Work order:
Given the records below, would you repeat exactly the lines that begin at the one containing "The height and width of the screenshot is (295, 528)." and end at the one containing "Given: Click the scrollbar up arrow", inclusive?

Data records:
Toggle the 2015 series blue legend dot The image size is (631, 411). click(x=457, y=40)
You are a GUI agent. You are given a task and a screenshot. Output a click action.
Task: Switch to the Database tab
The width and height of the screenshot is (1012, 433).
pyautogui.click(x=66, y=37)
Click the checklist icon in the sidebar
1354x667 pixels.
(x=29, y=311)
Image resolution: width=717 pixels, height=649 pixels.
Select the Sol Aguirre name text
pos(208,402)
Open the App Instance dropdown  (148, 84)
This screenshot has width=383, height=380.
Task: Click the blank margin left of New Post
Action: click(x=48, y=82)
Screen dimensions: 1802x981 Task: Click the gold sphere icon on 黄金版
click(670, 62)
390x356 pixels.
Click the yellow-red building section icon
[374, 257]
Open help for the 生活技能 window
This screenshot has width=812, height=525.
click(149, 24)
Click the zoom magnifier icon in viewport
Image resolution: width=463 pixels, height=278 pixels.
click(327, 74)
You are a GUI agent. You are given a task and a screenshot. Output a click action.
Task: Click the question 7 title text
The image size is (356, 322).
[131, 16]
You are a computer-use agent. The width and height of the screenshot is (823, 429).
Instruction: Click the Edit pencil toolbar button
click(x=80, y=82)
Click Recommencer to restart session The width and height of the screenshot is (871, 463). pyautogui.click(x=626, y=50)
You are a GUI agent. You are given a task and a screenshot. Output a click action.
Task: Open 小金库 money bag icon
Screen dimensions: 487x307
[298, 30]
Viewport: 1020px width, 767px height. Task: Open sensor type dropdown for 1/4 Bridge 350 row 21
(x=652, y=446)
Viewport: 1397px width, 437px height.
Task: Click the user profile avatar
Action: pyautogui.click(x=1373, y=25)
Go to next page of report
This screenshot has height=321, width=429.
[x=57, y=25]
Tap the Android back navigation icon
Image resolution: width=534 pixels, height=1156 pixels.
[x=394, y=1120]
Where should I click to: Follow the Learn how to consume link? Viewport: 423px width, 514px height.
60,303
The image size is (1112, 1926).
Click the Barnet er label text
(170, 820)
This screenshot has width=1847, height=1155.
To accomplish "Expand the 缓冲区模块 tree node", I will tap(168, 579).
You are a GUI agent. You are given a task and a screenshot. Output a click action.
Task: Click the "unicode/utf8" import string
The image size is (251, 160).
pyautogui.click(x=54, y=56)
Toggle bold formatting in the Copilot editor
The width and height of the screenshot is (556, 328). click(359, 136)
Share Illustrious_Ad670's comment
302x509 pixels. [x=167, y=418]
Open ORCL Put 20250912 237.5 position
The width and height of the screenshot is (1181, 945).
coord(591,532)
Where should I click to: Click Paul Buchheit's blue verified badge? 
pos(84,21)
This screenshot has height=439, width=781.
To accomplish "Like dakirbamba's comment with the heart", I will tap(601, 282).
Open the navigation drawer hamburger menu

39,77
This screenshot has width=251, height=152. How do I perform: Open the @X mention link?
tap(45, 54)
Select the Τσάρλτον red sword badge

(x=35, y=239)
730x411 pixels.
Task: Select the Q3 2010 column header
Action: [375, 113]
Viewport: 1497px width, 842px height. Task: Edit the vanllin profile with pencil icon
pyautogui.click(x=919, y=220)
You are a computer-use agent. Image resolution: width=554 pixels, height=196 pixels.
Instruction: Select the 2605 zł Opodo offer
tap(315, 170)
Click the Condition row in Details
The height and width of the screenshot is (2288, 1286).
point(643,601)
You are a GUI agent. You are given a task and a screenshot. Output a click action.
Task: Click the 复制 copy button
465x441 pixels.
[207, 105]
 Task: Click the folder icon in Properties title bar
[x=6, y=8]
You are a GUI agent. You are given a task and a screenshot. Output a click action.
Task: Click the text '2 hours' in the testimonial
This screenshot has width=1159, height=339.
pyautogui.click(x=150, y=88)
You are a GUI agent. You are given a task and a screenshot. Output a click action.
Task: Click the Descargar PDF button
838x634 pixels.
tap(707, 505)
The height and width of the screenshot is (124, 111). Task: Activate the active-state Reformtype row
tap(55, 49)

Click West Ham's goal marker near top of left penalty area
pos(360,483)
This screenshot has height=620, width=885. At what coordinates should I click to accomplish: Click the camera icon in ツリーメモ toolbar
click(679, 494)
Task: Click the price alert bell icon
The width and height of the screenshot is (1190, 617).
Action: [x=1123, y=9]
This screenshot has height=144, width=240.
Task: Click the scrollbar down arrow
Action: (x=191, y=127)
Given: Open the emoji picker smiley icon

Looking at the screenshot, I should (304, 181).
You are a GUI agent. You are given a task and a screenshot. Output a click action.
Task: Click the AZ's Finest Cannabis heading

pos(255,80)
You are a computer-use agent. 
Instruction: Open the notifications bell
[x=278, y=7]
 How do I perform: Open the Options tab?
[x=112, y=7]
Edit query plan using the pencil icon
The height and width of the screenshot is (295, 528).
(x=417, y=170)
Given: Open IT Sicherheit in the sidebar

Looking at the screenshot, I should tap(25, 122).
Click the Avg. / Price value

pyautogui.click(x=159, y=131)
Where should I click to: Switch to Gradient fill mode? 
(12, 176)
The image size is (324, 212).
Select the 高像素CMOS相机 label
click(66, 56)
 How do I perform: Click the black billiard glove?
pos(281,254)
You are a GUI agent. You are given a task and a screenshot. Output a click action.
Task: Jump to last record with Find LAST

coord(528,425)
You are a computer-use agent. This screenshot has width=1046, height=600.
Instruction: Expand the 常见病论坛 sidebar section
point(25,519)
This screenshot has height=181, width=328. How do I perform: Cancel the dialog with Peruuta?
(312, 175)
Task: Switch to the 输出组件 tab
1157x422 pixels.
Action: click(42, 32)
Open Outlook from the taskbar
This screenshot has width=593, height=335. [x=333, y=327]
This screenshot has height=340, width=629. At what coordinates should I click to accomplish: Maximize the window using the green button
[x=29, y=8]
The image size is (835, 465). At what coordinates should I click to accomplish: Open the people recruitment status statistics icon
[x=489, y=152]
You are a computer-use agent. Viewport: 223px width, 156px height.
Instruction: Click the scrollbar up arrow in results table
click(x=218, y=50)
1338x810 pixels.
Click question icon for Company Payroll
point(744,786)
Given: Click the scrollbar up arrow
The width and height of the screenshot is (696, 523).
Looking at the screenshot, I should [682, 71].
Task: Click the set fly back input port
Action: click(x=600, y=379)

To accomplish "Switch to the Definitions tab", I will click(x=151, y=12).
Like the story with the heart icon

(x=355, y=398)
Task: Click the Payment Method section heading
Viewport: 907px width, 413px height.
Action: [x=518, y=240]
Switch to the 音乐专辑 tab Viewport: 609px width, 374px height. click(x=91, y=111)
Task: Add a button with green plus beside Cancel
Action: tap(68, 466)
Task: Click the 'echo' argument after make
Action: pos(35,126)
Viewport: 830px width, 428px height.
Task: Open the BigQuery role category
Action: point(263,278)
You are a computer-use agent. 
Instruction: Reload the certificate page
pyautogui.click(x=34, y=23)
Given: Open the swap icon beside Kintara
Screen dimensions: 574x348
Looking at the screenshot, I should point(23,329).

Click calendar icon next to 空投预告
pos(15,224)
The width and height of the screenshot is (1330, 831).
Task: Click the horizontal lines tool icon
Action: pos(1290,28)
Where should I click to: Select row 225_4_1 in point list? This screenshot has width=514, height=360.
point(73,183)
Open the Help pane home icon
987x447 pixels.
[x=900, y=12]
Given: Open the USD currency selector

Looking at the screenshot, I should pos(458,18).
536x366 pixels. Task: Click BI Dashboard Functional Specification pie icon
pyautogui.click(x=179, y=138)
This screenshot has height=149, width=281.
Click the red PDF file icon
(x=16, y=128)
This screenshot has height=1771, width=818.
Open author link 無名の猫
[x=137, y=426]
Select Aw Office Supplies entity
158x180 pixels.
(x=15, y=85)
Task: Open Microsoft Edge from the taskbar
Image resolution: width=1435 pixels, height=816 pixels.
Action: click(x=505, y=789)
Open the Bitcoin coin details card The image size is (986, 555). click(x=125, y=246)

Exercise answer:
The height and width of the screenshot is (295, 528).
(x=417, y=170)
Given: Open IT Sicherheit in the sidebar

Looking at the screenshot, I should tap(25, 122).
Click the Avg. / Price value

pyautogui.click(x=159, y=131)
Where should I click to: Switch to Gradient fill mode? 
(12, 176)
The image size is (324, 212).
Select the 高像素CMOS相机 label
click(66, 56)
 How do I perform: Click the black billiard glove?
pos(281,254)
You are a GUI agent. You are given a task and a screenshot. Output a click action.
Task: Jump to last record with Find LAST

coord(528,425)
You are a computer-use agent. This screenshot has width=1046, height=600.
Instruction: Expand the 常见病论坛 sidebar section
point(25,519)
This screenshot has height=181, width=328. How do I perform: Cancel the dialog with Peruuta?
(312, 175)
Task: Switch to the 输出组件 tab
1157x422 pixels.
Action: click(42, 32)
Open Outlook from the taskbar
This screenshot has width=593, height=335. [x=333, y=327]
This screenshot has height=340, width=629. At what coordinates should I click to accomplish: Maximize the window using the green button
[x=29, y=8]
The image size is (835, 465). At what coordinates should I click to accomplish: Open the people recruitment status statistics icon
[x=489, y=152]
You are a computer-use agent. Viewport: 223px width, 156px height.
Instruction: Click the scrollbar up arrow in results table
click(x=218, y=50)
1338x810 pixels.
Click question icon for Company Payroll
point(744,786)
Given: Click the scrollbar up arrow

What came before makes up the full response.